Design: Prospective, Australia-wide, laboratory-based survey.
Setting: 11 microbiology laboratories from seven Australian States and Territories (five private laboratories and six public hospital laboratories) between March and November 1997. STRAINS: Up to 100 consecutive, clinically significant strains of S. pneumoniae isolated by each laboratory.
Main outcome measures: Susceptibility to penicillin, amoxycillin-clavulanate, cefaclor, ceftriaxone, erythromycin, tetracycline, and sulfamethoxazole-trimethoprim (cotrimoxazole), measured by a gradient diffusion, minimum inhibitory concentration technique.
Results: Of 1020 strains, 16.8% had intermediate susceptibility to penicillin and 8.6% were resistant.

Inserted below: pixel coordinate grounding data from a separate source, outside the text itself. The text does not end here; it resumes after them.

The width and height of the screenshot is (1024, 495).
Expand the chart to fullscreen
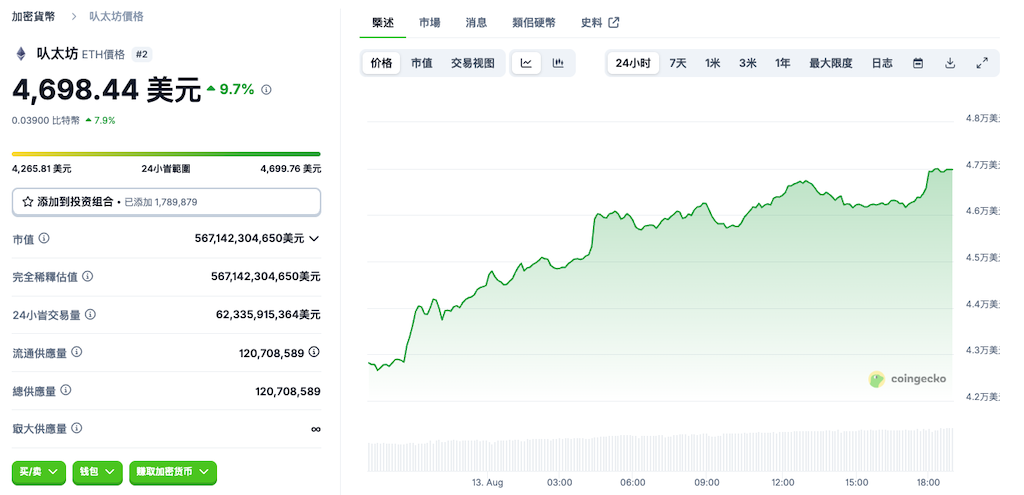click(982, 63)
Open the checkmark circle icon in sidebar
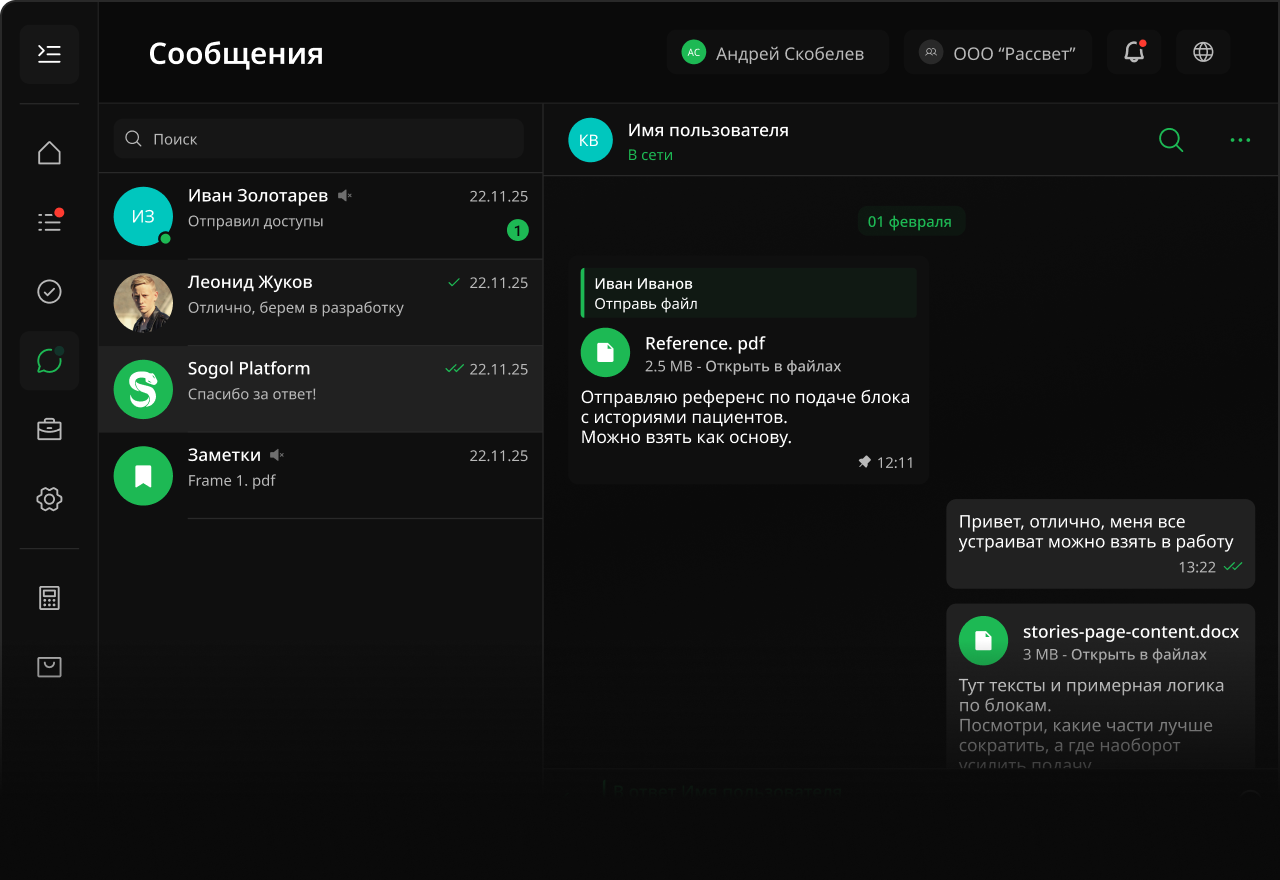 point(49,291)
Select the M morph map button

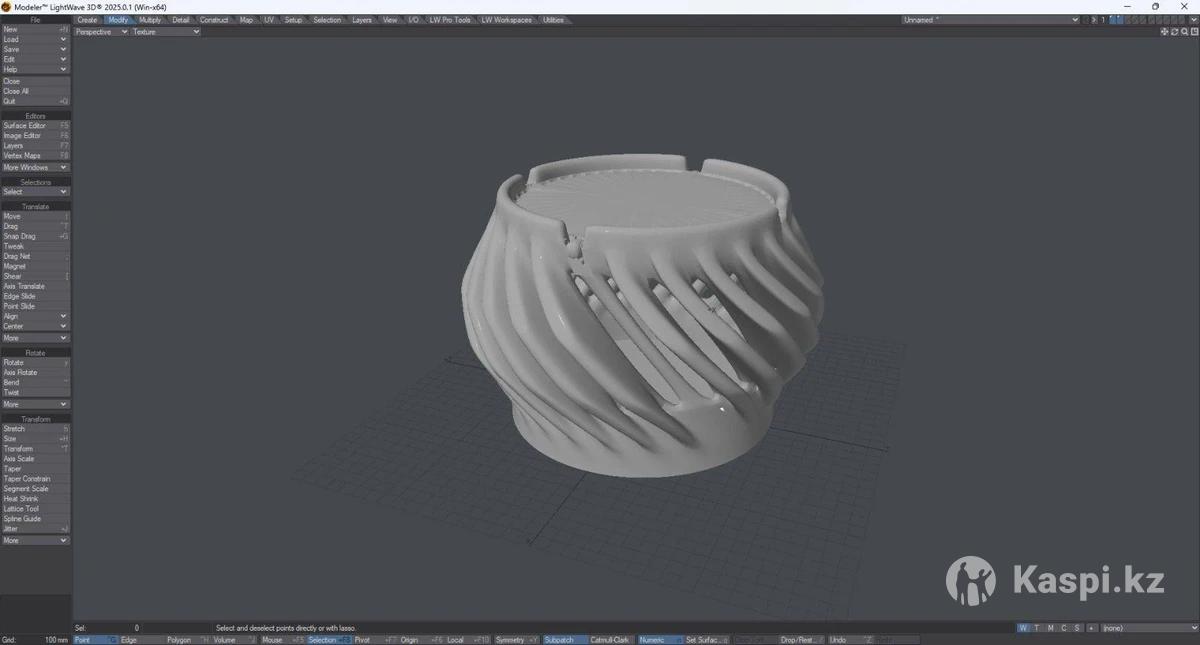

Rates of resistance to other drugs were: amoxycillin-clavulanate, 3.1%; cefaclor, 21.4%; ceftriaxone, 3.1%; erythromycin, 15.6%; tetracycline, 15.7%; and cotrimoxazole, 33.4%. Non-invasive isolates harboured more resistances than invasive isolates, and resistance was more prevalent in isolates from children under two years. Multiple resistance was also common, with 21.2% of strains resistant to two or more classes of drug, and 9.3% of non-invasive and 1.7% of invasive isolates resistant to four classes. There were no obvious differences in resistance rates between private and public hospital laboratories.
Conclusions: Rates of antimicrobial resistance are rising rapidly in S. pneumoniae in Australia. Recommendations for empiric treatment of invasive and respiratory infection need to take account of these changes.